To-do item ▸
Turn the records into a two-column CSV with the columns "request" and "answer", one row for each record, putting its text and its answer each in one quoted field with line breaks replaced by spaces. Begin at the line that has "is (1702, 547)." and stop after the line that has "breadcrumb-dashboard: Dashboard All Pipelines is", and leave the pictures out.

Supplied material ▸
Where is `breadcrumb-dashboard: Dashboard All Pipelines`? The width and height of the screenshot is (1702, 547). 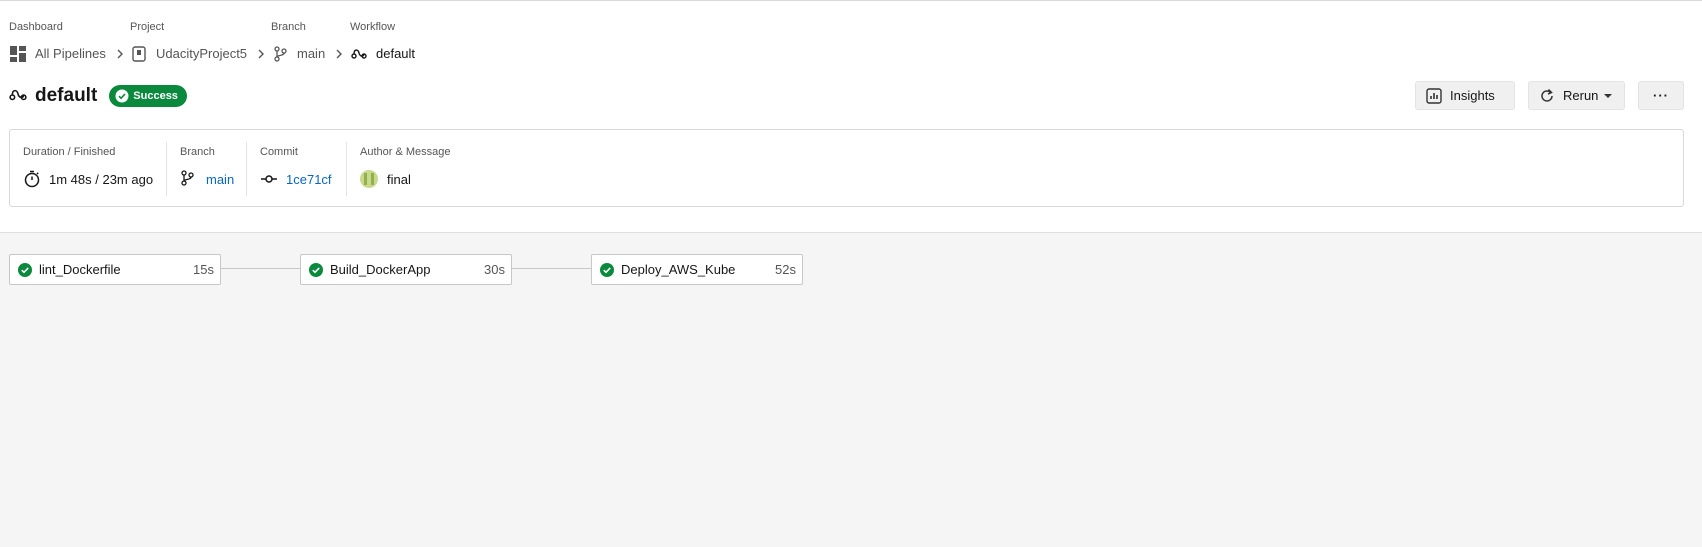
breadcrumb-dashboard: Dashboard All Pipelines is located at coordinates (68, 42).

==

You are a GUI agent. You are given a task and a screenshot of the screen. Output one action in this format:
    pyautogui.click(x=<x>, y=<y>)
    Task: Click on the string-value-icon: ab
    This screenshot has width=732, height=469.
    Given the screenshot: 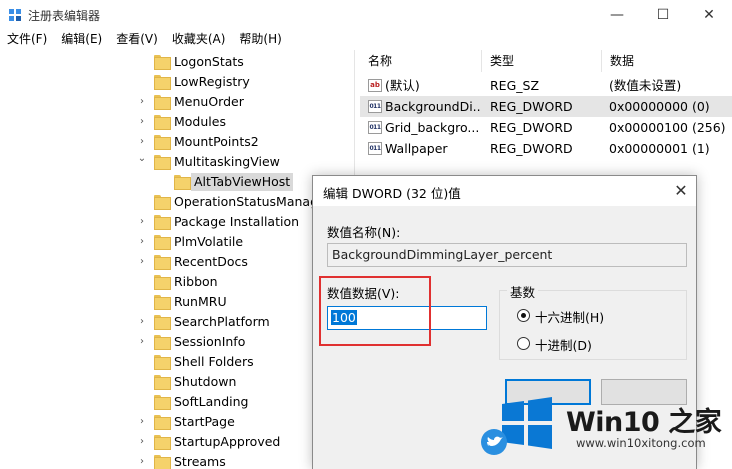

Reply ▸
request,answer
"Where is `breadcrumb-dashboard: Dashboard All Pipelines`? The width and height of the screenshot is (1702, 547).","breadcrumb-dashboard: Dashboard All Pipelines is located at coordinates (68, 42)."